Reputation: 3591
I want to save current path information in an Array and one field is a part of another. Can I access a field of the same array during initialization?
$this->path = array
(
'rel_image' => '/images',
'document_path' => '/a/file/path',
'path' => $this->path['document_path'].$this->path['rel_images']
);
or do I have to initial them one by one?
Upvotes: 1
Views: 87
Reputation: 197599
The array still is undefined while you're defining it. However you can define other (temporary) variables to do so on the fly:
$this->path = array
(
'rel_image' => $r = '/images',
'document_path' => $p = '/a/file/path',
'path' => $p.$r
);
However that normally should not be needed, as you're duplicating data within the array.

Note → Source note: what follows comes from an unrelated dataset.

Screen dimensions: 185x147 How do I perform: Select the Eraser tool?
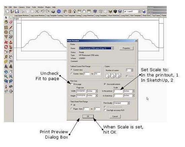coord(11,22)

Just saying, you can do whatever you want :)
Upvotes: 2
Reputation: 6071
As far as I know, the assignment you're trying to do isn't a functional one.
Code:
<?php $array = array('foo' => 'bar', 'bar' => $array['foo']); ?>
<pre><?php print_r($array); ?></pre>
...renders the following:
Array
(
[foo] => bar
[bar] =>
)
As the array is created at one time, not once per element, it will not be able to reference the values in the same statement as the assignment.
Upvotes: 0
Reputation: 81988
You have to initialize them one by one.
It is best to think of array
as a constructor. The array itself doesn't completely exist until after the function call is complete, and you can't access something which doesn't completely exist in most circumstances.
Upvotes: 1
Reputation: 50966
yes, you have to initialize one by one, beacuse $this->path is being filled after array() function is done.